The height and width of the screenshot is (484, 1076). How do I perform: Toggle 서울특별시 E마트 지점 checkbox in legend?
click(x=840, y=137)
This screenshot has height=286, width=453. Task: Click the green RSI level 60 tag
==
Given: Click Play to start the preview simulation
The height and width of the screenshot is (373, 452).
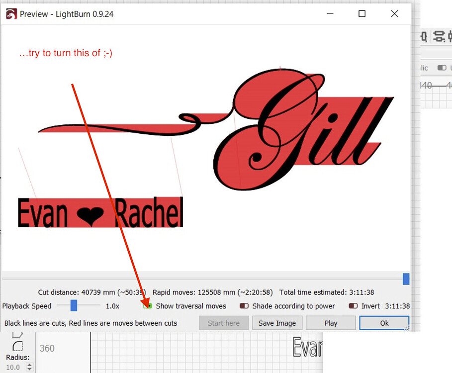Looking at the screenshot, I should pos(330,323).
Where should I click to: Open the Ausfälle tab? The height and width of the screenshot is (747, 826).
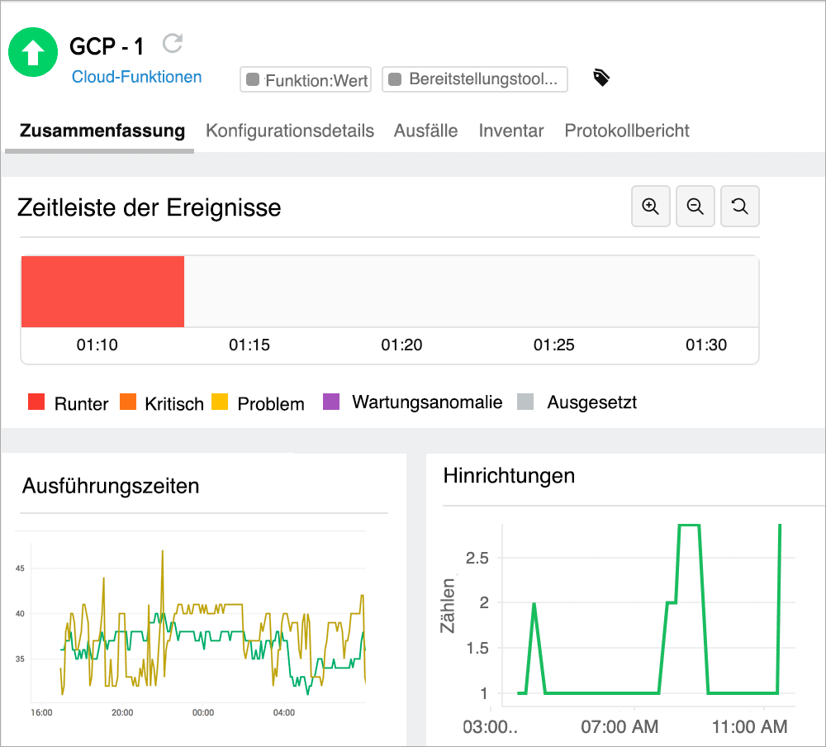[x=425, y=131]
==
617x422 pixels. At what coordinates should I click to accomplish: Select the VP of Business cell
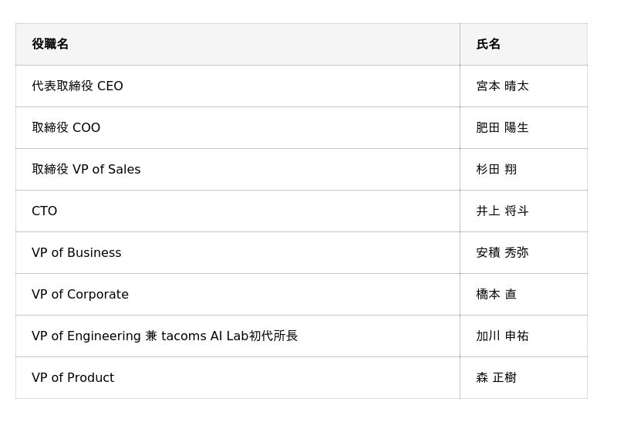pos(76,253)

Directions: From the data above, reproduce word for word the lines running from the line with "The height and width of the screenshot is (484, 1076)." to the line with "This screenshot has", ends included.

Answer section:
The height and width of the screenshot is (484, 1076). How do I perform: Toggle 서울특별시 E마트 지점 checkbox in legend?
click(x=840, y=137)
This screenshot has height=286, width=453. Task: Click the green RSI level 60 tag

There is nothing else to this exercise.